Bridging the Gaps: Understanding the Impact of British Colonialism in India and Beyond with Fazle Chowdhury
In the last decade, more writers in Britain and the United States are describing colonial history and contemporary postcolonial culture, offering a rich history to balance the accounts to, at the very least, bridge the gaps in understanding between the past and how it has impacted the understanding of the present.
Since 2015 some of the books on the British Raj written by a host of authors, including William Dalrymple’s The Anarchy: The East India Company, Corporate Violence, and the Pillage of an Empire, Shashi Tharoor’s Inglorious Empire: What the British did to India, or Vivek Chibar’s The Debate on Postcolonial Theory and the Specter of Capital are debating some of the myths associated with democracy and state structure which are supposedly remnants of what the British left behind. The subject took a different turn in what looked like “Rebranding Colonialism” as a result after the death of Queen Elizabeth II in September of 2022. Since then, a host of writers and activists, including Carnegie Mellon University professor Uju Anya and Atlantic writer and former ESPN host Jemele Hill, have expressed their views.
The temperature in the Indian subcontinent media took a wild turn when an American anchor voiced his opinion saying, “Britain had civilized India.” To any Indian, Pakistani and Bangladeshi not only was this untrue, but it demonstrated the very gaps of understanding of British rule of India in America.
Fazle Chowdhury, whose previous works on Iran and his recent publication of Why Ukraine Matters, sheds light on the importance of doing everything possible to avoid a nuclear arms race in the Middle East and the consequences of conflict that may consume Europe and others, now is providing that sharp rebuttal in his new book With Blood and Flame: What the British Empire did to Bengal. Readers will find what happened in the province of Bengal, then the richest province in the subcontinent and after nearly-200 years, went from riches to rags. Of the fifteen chapters in the book, the fourth chapter is entirely dedicated to this subject, while other aspects that surround the issue are mentioned in the remaining parts of the book.
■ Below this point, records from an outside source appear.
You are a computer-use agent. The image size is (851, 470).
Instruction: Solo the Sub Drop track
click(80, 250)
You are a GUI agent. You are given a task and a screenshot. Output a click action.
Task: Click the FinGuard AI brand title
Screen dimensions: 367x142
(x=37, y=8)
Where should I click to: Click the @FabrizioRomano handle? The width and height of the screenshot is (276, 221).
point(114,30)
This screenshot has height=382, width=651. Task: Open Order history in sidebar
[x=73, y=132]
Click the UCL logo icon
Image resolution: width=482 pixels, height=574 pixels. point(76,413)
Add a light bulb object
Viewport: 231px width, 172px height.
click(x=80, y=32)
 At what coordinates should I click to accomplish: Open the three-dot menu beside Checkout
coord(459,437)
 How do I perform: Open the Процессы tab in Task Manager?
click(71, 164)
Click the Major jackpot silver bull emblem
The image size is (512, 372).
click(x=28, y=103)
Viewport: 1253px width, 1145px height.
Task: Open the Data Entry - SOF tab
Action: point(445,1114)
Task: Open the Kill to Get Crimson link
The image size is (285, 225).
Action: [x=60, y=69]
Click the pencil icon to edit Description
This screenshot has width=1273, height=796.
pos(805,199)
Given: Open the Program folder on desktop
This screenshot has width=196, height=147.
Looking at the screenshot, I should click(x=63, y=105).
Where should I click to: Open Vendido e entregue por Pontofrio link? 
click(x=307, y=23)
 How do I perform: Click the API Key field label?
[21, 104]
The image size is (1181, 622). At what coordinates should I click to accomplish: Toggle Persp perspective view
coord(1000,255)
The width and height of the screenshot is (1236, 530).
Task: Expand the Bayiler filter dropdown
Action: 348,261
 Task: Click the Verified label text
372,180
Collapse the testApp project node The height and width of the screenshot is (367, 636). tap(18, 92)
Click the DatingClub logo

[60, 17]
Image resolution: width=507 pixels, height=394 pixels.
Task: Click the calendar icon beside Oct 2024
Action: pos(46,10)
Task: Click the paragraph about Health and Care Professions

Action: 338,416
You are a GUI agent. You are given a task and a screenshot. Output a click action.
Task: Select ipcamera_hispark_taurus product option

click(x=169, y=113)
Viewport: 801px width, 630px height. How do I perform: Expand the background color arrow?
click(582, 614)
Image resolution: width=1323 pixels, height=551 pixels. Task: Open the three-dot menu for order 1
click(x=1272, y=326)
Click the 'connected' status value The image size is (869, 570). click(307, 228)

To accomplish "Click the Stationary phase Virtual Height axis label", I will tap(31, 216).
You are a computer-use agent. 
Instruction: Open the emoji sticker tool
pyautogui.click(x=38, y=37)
Chowdhury unashamedly directs a host of episodes during the British Raj as well as the present conditions that led the Tory government in Britain to not doing enough to prioritize their past colonial subjects nor providing a workable solution in the criteria of immigration. By avoiding such measures, political circumstances have worked against the Tories. The book is a shrewd analysis from just a few episodes before the 1757 Battle of Plassey to how West Bengal and more of Bangladesh are now faring better economically than they had in their earlier years after Indian independence. Chowdhury is known to be a fantastic researcher, and his facts are spot on. If you want to understand the circumstances of British colonial rule, particularly directed at India’s once richest province, Bengal and further events after Indian independence where the recovery from British occupation remained a struggle, then this is the book you can’t afford to not read.
Author of eight published works of fiction and non-fiction, Northeastern University graduate Chowdhury is an accomplished historian and novelist, and With Blood and Flame, he makes a convincing case of the horrors of British rule that was especially and uniquely harmful to Bengal unlike any other.
The opportunity to speak in respectful terms for the British monarchy is something he does not shy away from. What is apparent in his writing is his respect for King George V and his son, George VI, the late Queen Elizabeth II’s father, where the admiration shifts are directed at the British administrators and, most particularly, the Tory politicians during and after colonial rule.
Chowdhury’s complicated views do have particles of simplicity in his conclusion. As he blames the British colonial administrators for leaving Bengal sliced in two when India and Pakistan became independent, with one side going to India and the other constituting the eastern wing of Pakistan, he does not stop short of blaming the treatment of Indian soldiers in both world wars, the 1943 Bengal famine, the Indian partition, the three wars fought between India and Pakistan between 1947 and 1971 but also the genocide which Britain too should bear responsibility.
Chowdhury ends the book on a good note in his final chapter, “The New Revival,” describing how nice it is for the post colonial generation to see that if Bengal’s past is the fault of British rule, then West Bengal’s geographic significance and Bangladesh’s economic rise was unstoppable. A satisfactory reality despite the horrors of British colonial rule.
About Fazle Chowdhury
Fazle Chowdhury studied at Northeastern University and at the Graduate School of Education at Harvard University. He has written several op-eds connected to Europe and the Middle East. He is a former contributor to Lisbon-based Expresso Newspaper, a fellow at the Global Policy Institute, an agile management consultant and currently spends his time between Montreal and Washington D.C.